Saved entries
*-*-*

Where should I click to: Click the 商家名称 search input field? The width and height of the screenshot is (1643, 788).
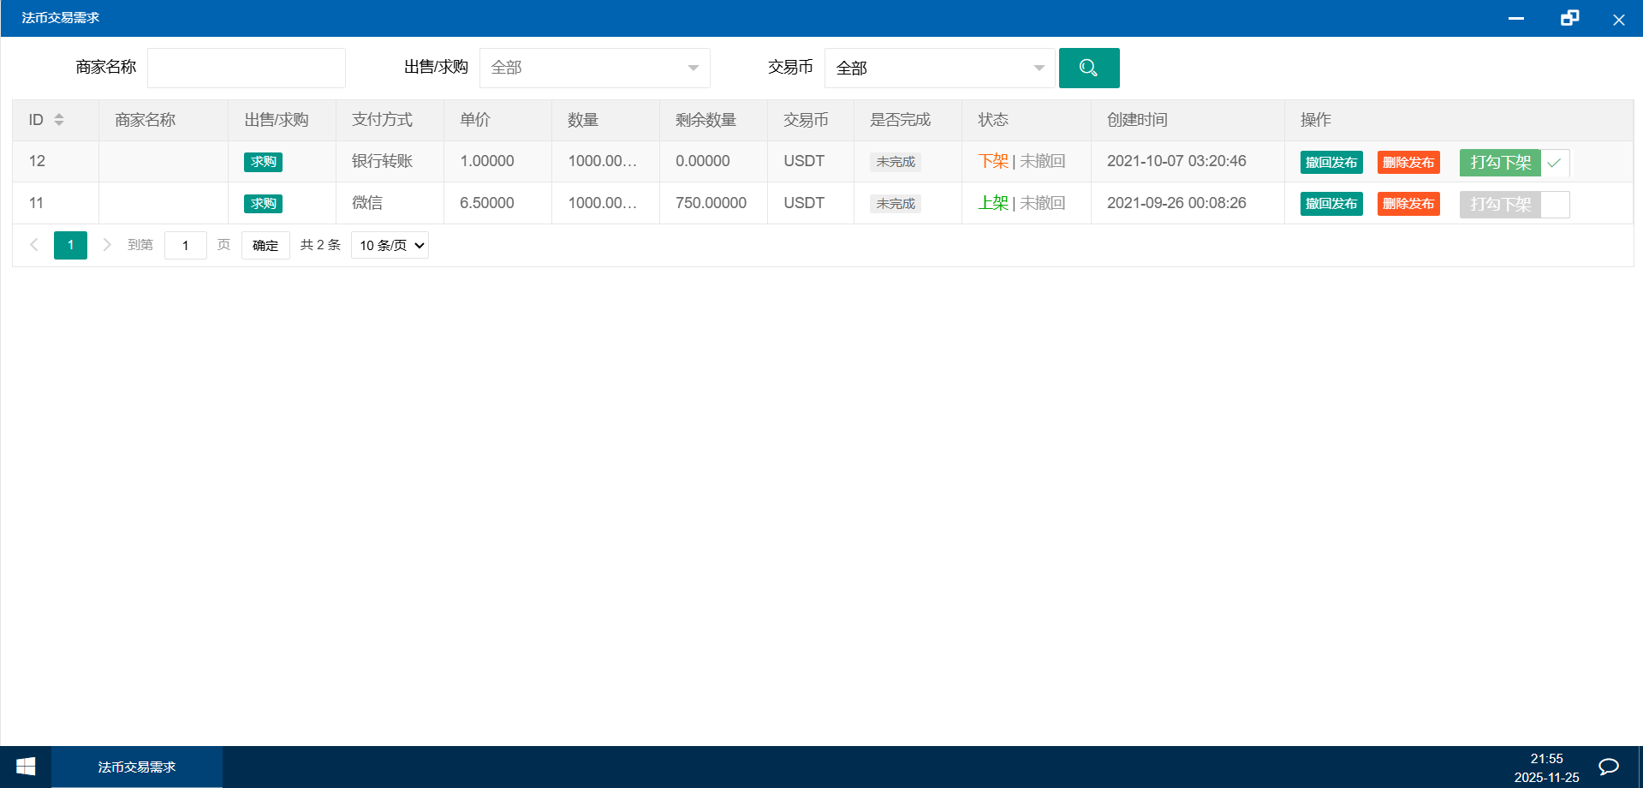[x=247, y=68]
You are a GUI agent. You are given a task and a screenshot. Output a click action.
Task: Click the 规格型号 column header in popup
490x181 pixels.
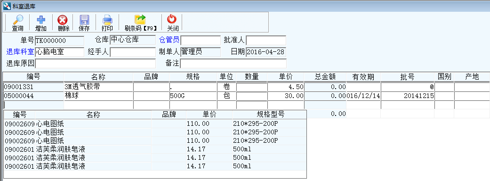269,115
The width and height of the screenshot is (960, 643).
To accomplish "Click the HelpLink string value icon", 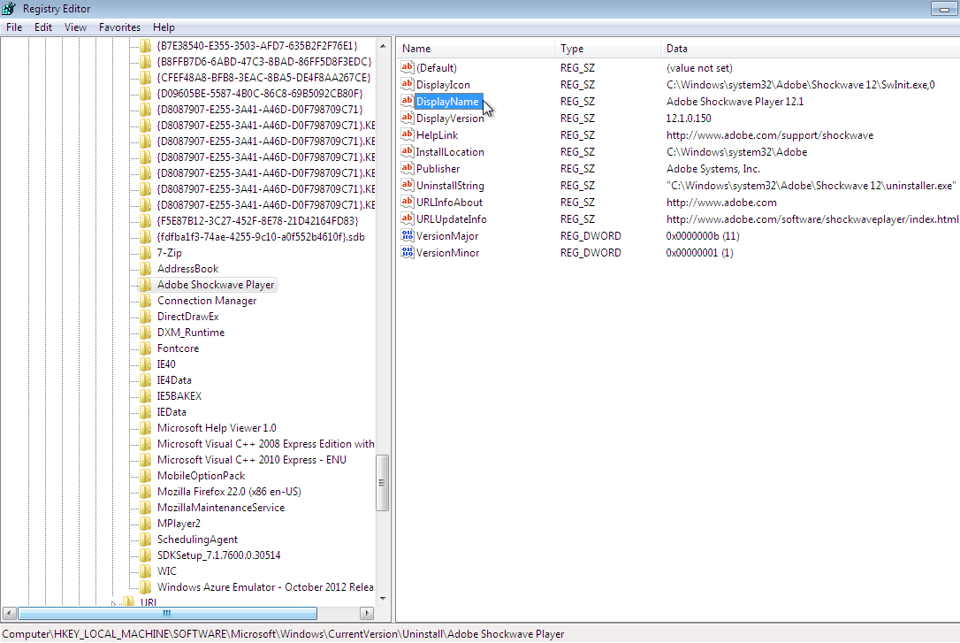I will tap(408, 135).
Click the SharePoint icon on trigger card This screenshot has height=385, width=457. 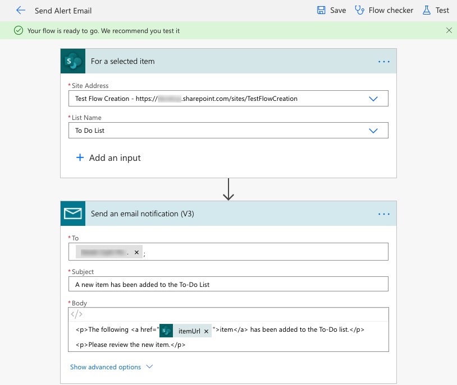click(x=73, y=61)
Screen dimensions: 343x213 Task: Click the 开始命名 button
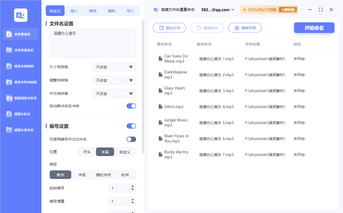pos(314,28)
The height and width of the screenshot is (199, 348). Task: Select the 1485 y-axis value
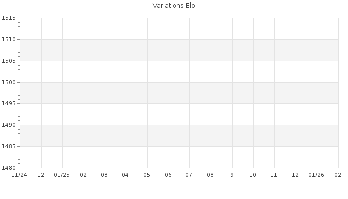(9, 147)
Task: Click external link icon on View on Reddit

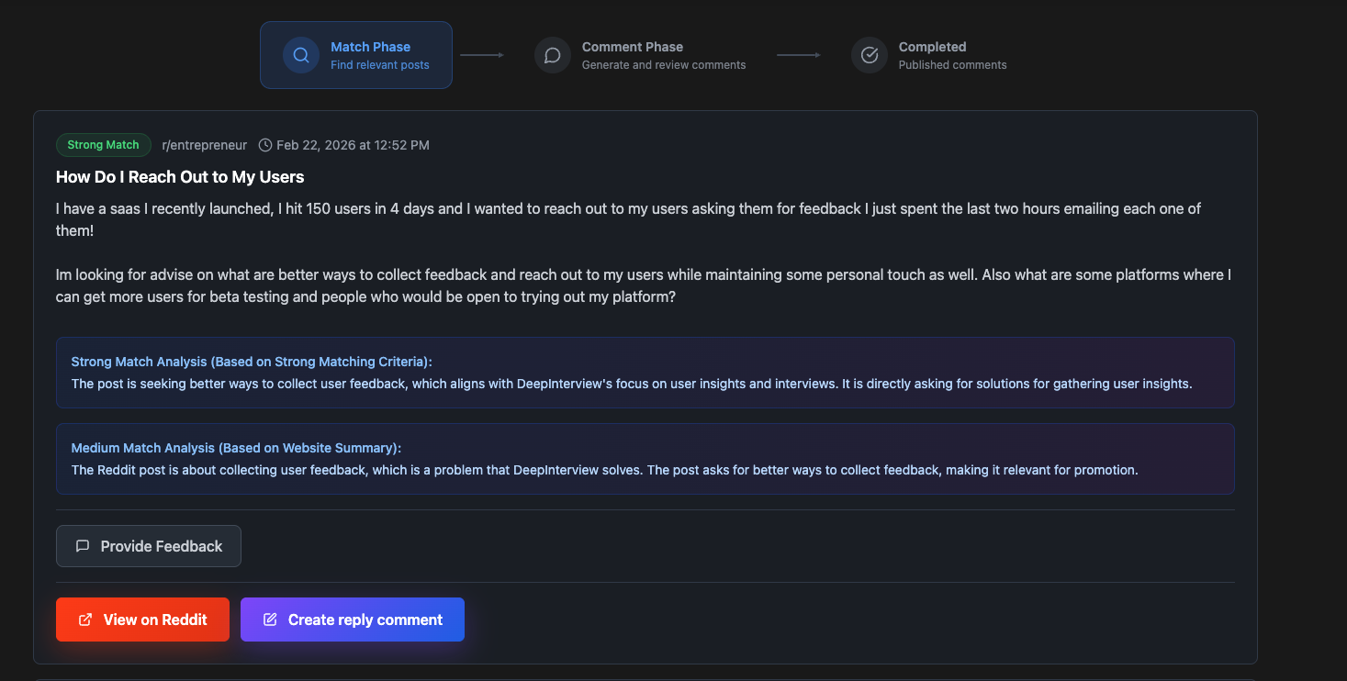Action: point(85,620)
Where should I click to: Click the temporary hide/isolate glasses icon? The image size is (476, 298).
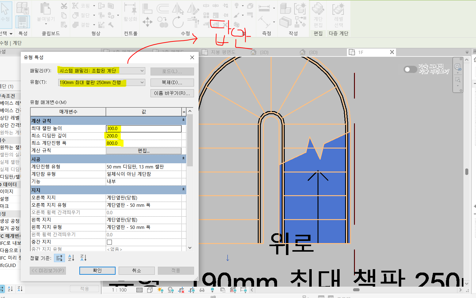tap(202, 290)
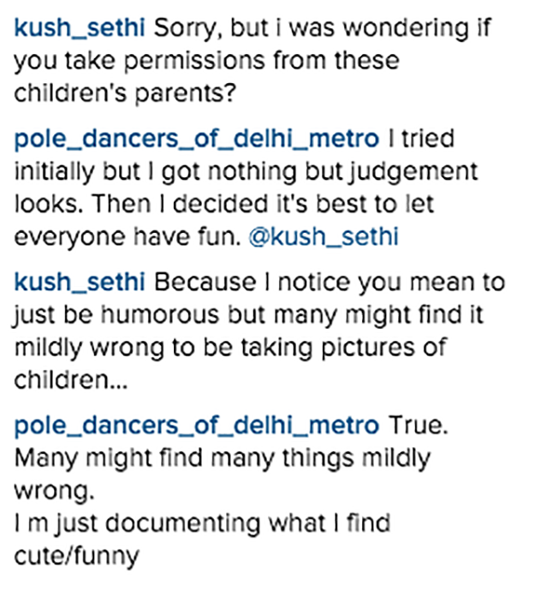Click the word "True." in last comment
The width and height of the screenshot is (535, 590).
pyautogui.click(x=418, y=426)
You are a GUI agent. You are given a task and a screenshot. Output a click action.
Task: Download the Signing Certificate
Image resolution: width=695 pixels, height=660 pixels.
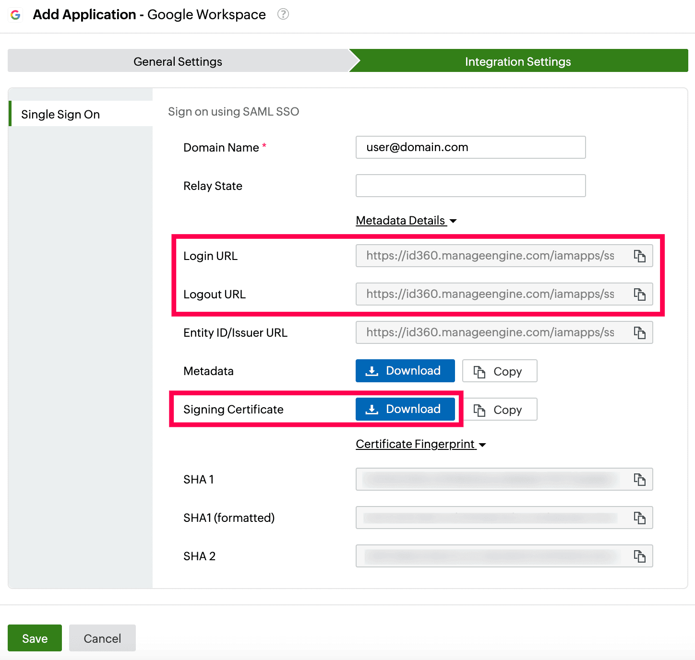click(405, 409)
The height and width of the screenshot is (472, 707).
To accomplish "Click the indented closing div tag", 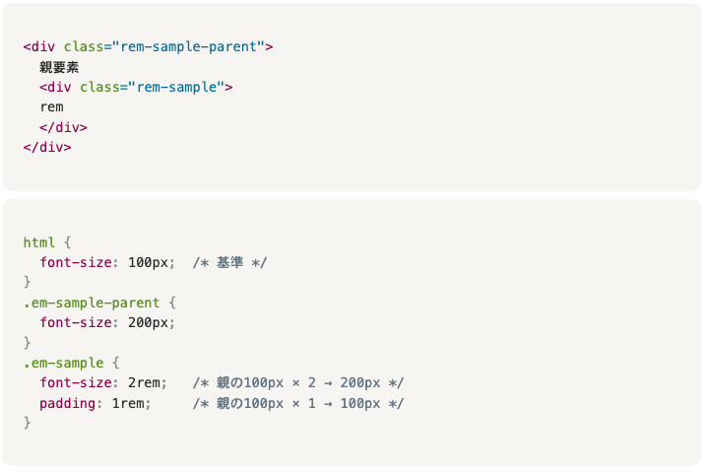I will (63, 127).
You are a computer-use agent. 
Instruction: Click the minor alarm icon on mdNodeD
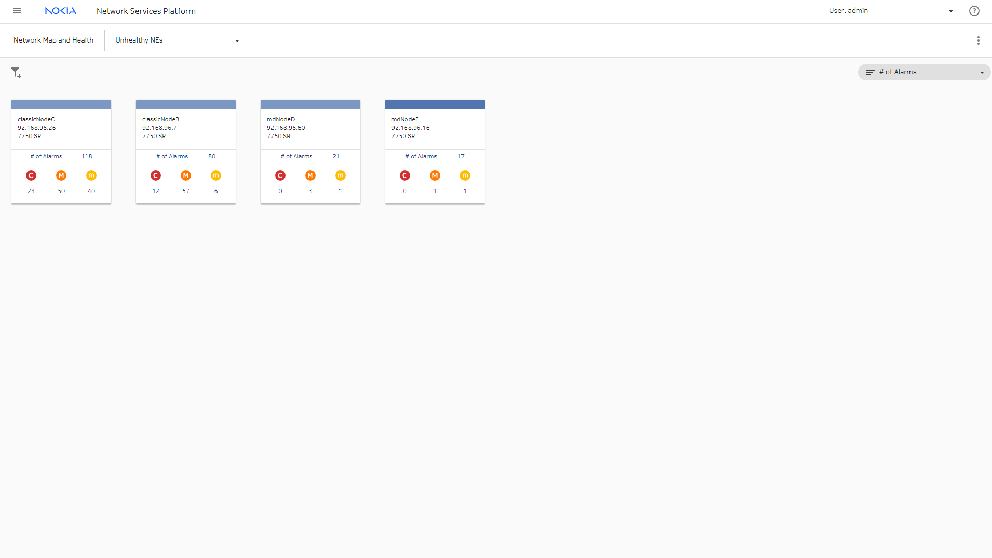[341, 175]
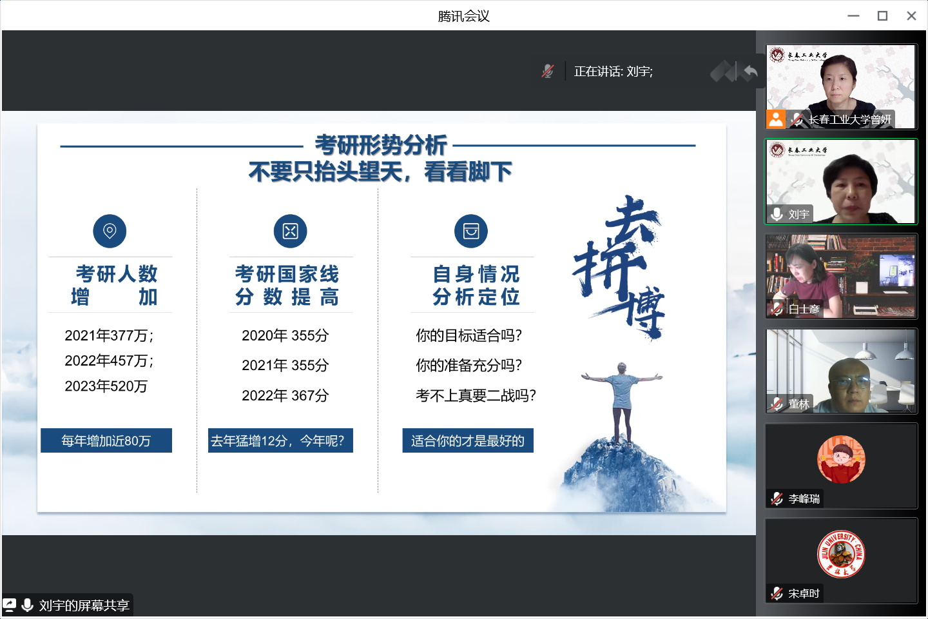Image resolution: width=928 pixels, height=619 pixels.
Task: Click muted mic icon on 白士彦 tile
Action: point(777,309)
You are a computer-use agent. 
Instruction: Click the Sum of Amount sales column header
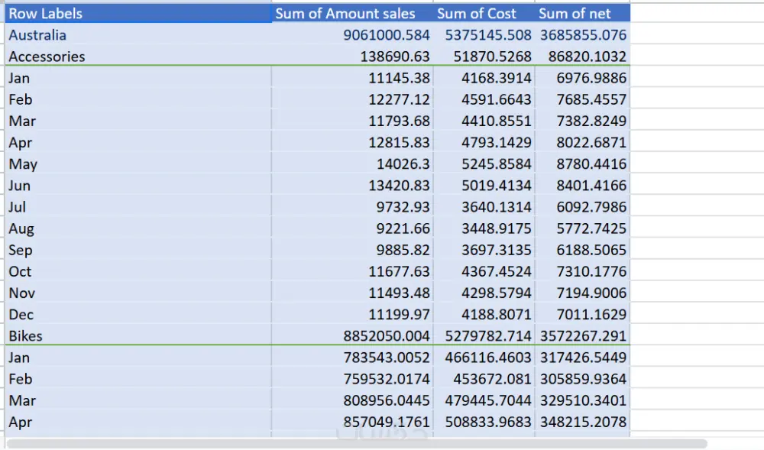pyautogui.click(x=349, y=13)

*-*-*

▶ _TASK PROMPT_
Output should consist of the lines above from the one with "Where should I click to: Click the temporary" down to the one with "The height and width of the screenshot is (472, 707).", exact and without pictures.

▶ _WRITTEN SOLUTION_
Where should I click to: Click the temporary hide/isolate glasses icon? The image size is (476, 298).
tap(202, 290)
Click the word "True." in last comment
The width and height of the screenshot is (535, 590).
pyautogui.click(x=418, y=426)
You are a GUI agent. You are given a task and a screenshot. Output a click action.
Task: Download the Signing Certificate
Image resolution: width=695 pixels, height=660 pixels.
click(405, 409)
The height and width of the screenshot is (472, 707).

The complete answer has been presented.